The FBI and Treasury Department will be the first agencies to pilot the federal Digital Acquisition Accelerator.
Through the accelerator — cooperatively run by the General Services Administration’s 18F and Presidential Innovation Fellows teams — the FBI and Treasury cohort will receive six to eight months of training in human-centered design, lean and agile methodologies, open innovation, and modular contracting at no cost to their agencies. At the end of the program, participating teams will use their new skills to execute two digital acquisitions each for their agencies, with some assistance of program leaders.
Coming in to the pilot phase of the accelerator, the FBI plans to work on digital acquisitions for a National Virtual Translation Center redesign and mobile tagging and scanning of crime scenes. Treasury will work on certificate of label approval registry modernization for the Alcohol and Tobacco Tax and Trade Bureau, and a modernization of IRS’ auction.gov auction website.
During the first acquisition, the agencies’ teams will receive structured guidance from program leaders, but during the second, they will be left to go it alone, aside from some coaching if needed.
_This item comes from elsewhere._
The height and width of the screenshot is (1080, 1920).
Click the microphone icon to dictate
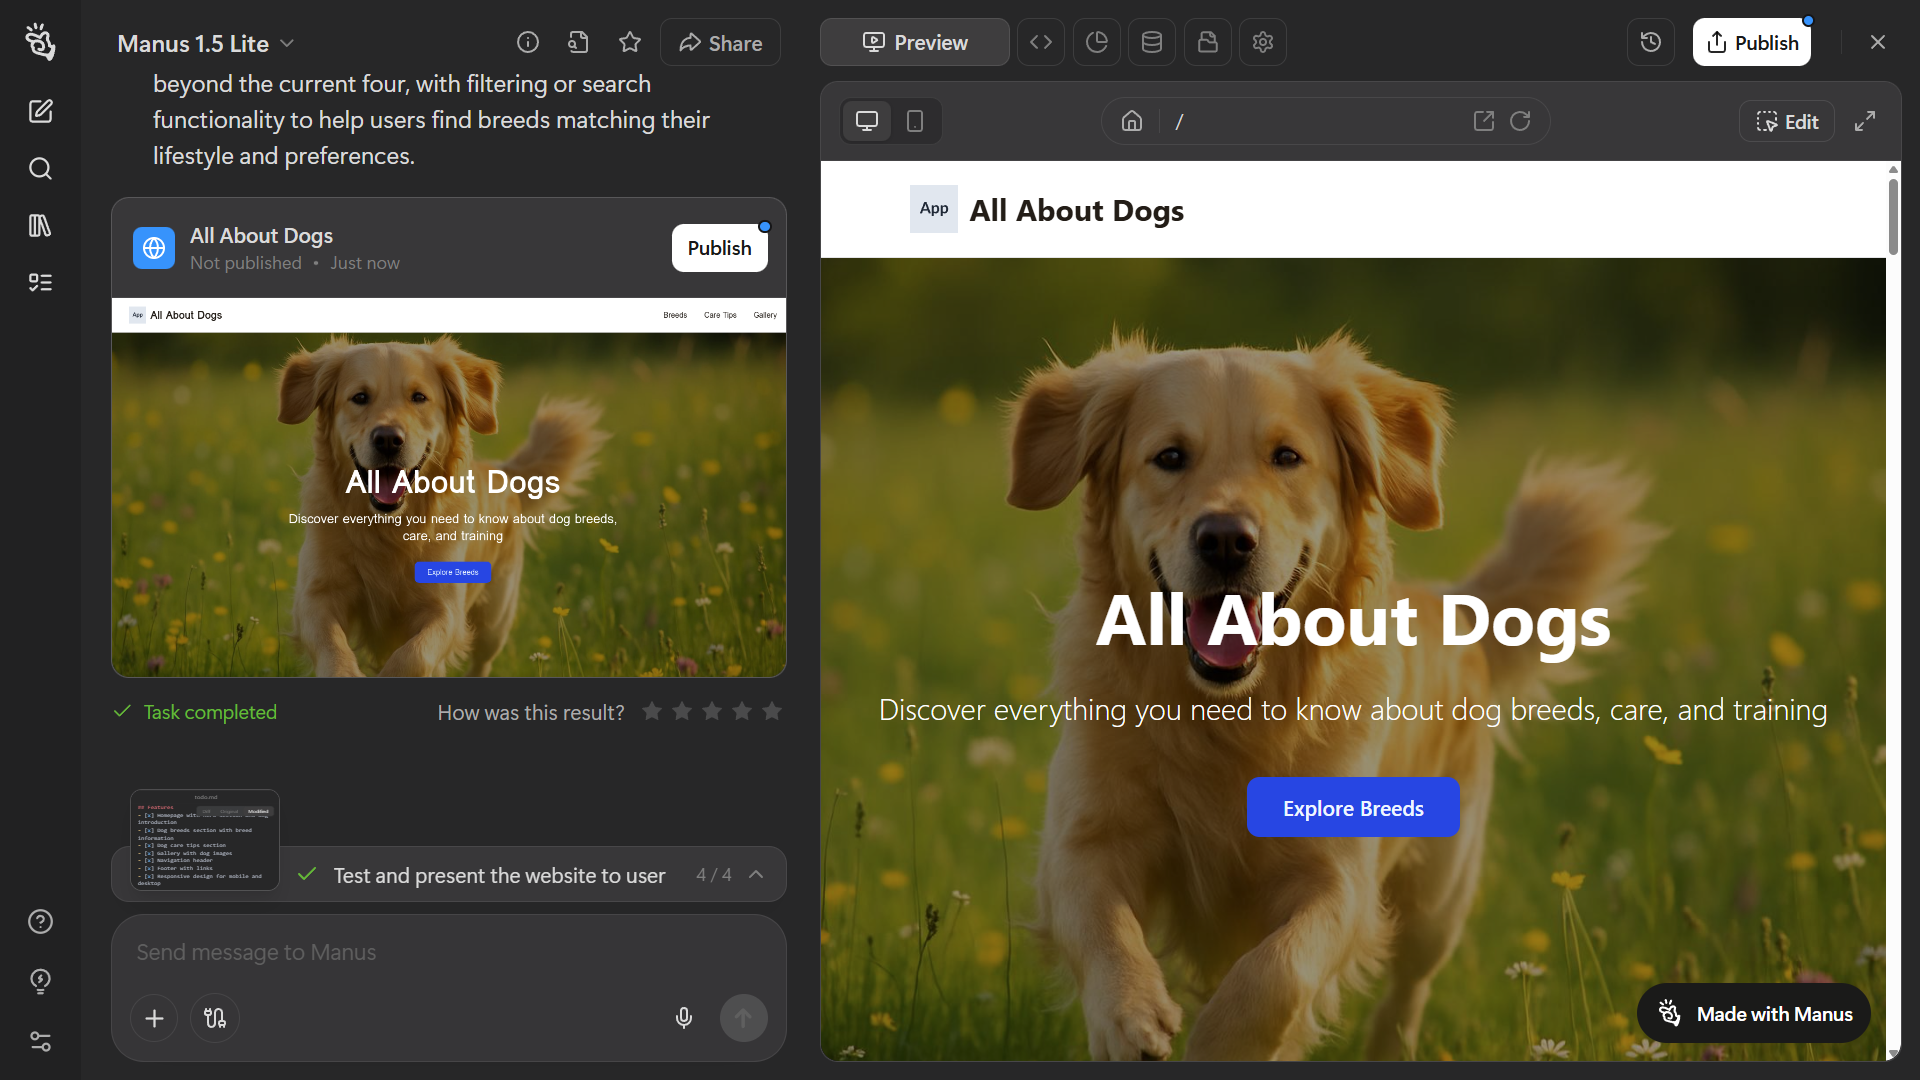683,1018
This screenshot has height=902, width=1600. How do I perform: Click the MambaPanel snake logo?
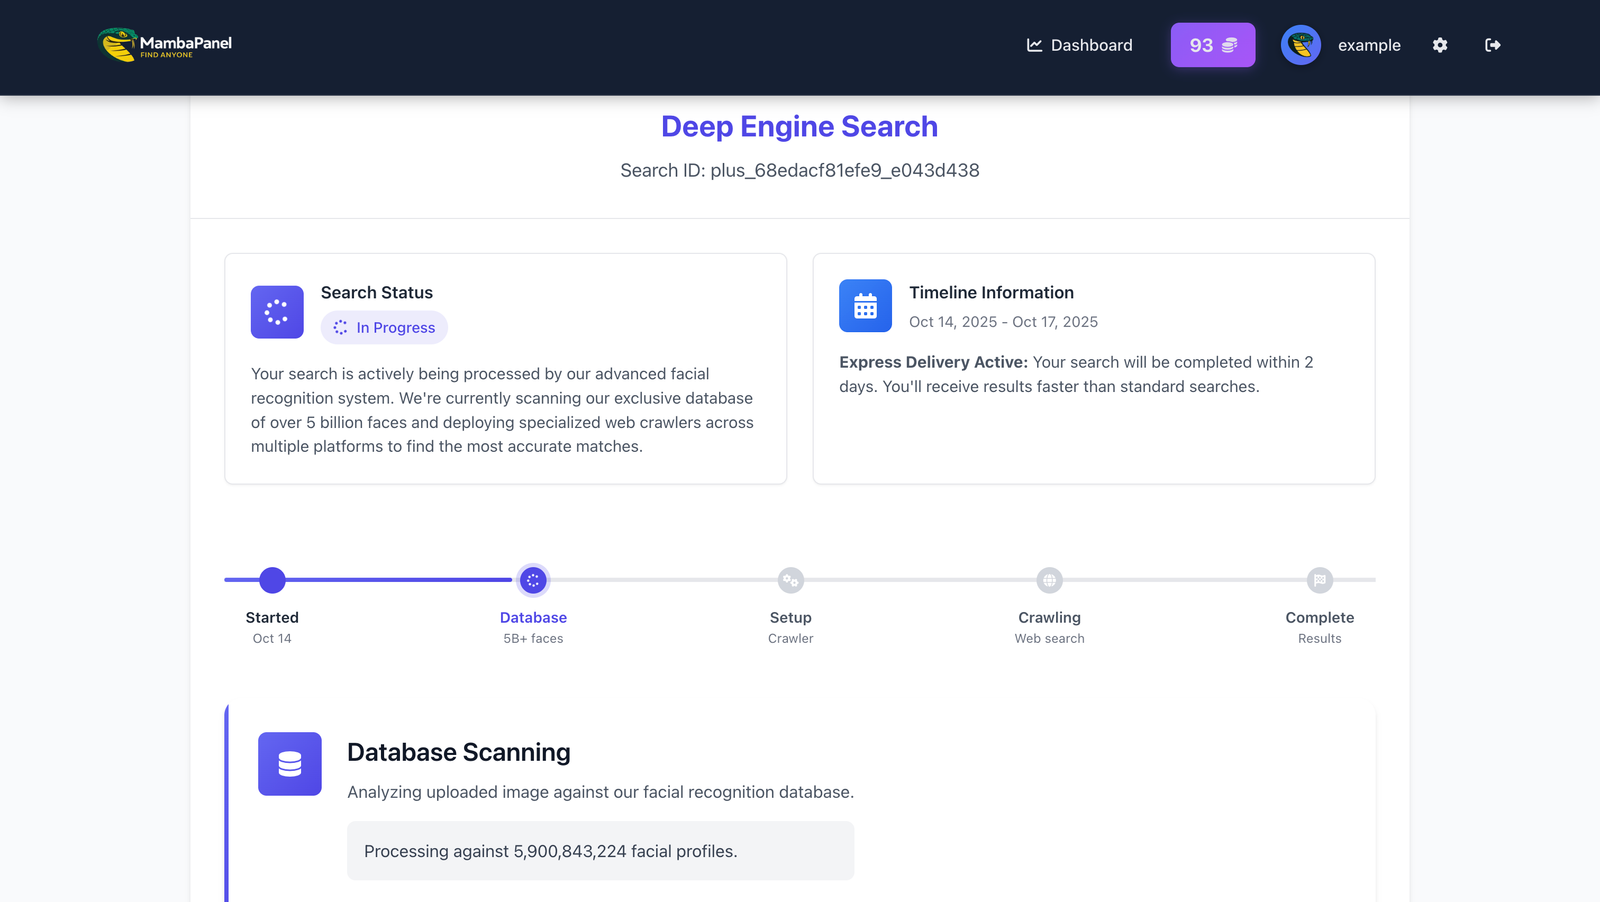tap(114, 44)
“Like the proverb ‘give a man a fish and you feed him for a day; teach a man to fish and you feed him for a lifetime,’ the purpose of these pilots is not just to disrupt a few acquisition and procurement processes and leave. Instead, they’re meant to build capacity in these agencies to incite change within the organization,” 18F wrote in a blog post in March.
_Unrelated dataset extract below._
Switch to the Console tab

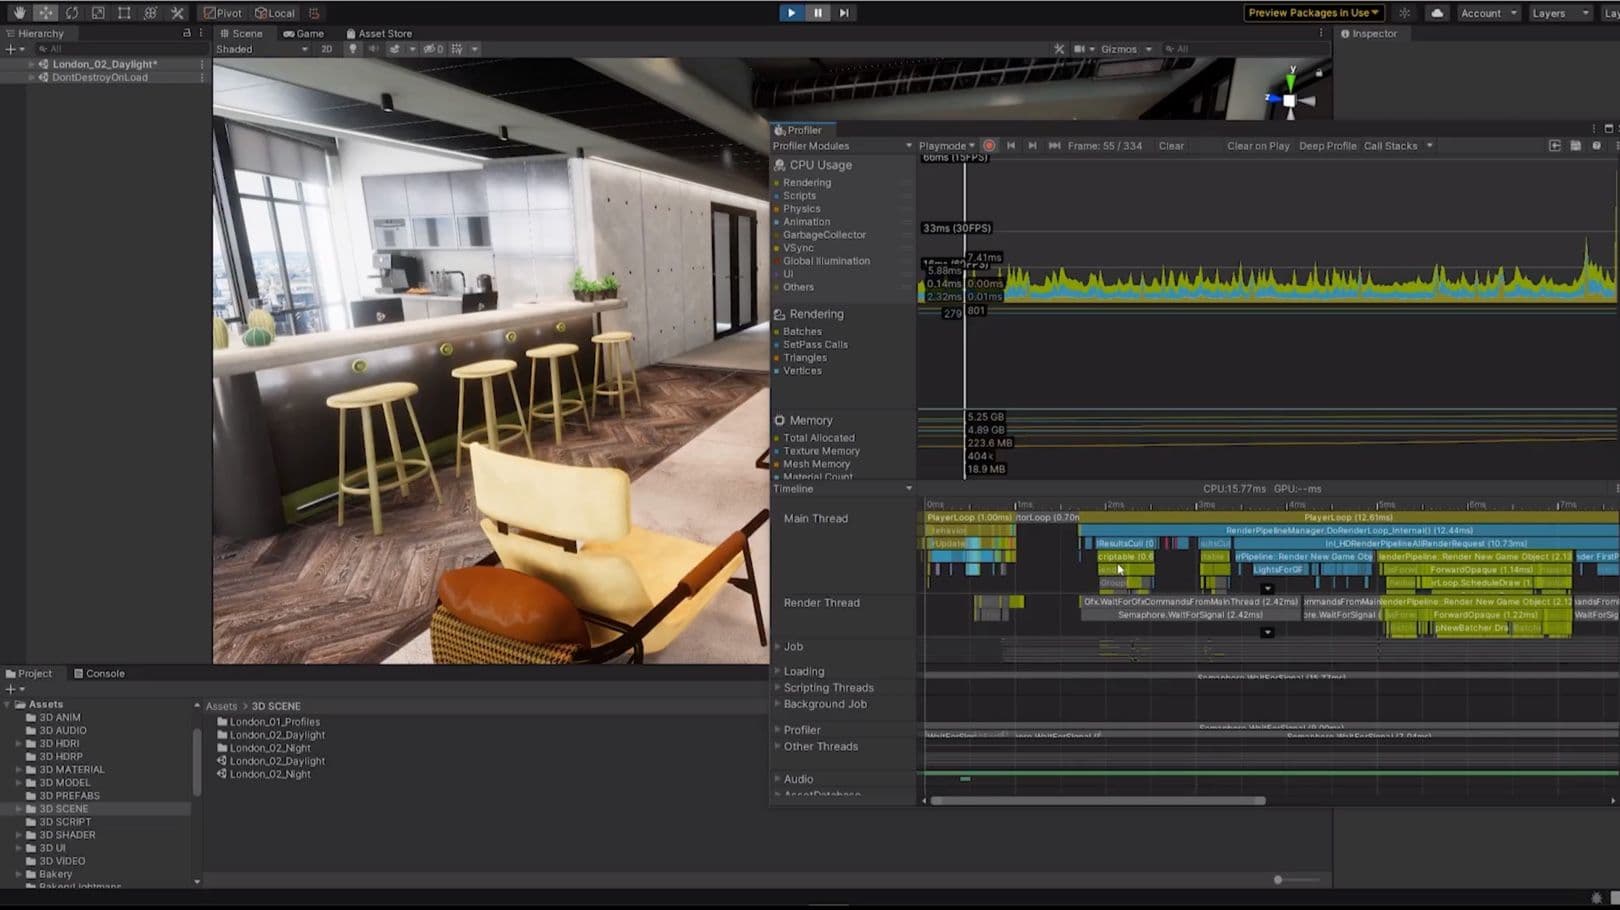pos(99,673)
“The joint group will coach the agency teams throughout the acquisitions, helping participants to become more confident in their ability to modify acquisition processes to fit modern-day practices. With each new phase and acquisition, the teams will become more competent and will improve their skills,” it says.
The Office of Federal Procurement Policy announced the accelerator in March as part of an White House initiative to launch agency innovation labs. The accelerator program is meant to complement and train the professionals who work in those labs, which should “provide the agency’s workforce with a clear pathway to test and document new acquisition practices and facilitate fresh perspectives on existing practices” and “help programs and [integrated project teams] successfully execute emerging and well-established acquisition practices to achieve better results for the taxpayer,” U.S. Chief Acquisition Officer Anne Rung wrote in her guidance, released in March.
The efforts, in total, aim to improve the way federal agencies acquire goods and services, particularly IT. Although the federal government spends more than $80 billion on IT each year, agencies’ prevailing lengthy and unresponsive contracting practices often lead to failed procurements.
The 18F-PIF program team plans to launch a beta version of the accelerator in early 2017 “that will build upon the lessons we learn from this first phase,” an 18F blog post says.
The second phase will host three or four teams, according to the Digital Acquisition Accelerator website.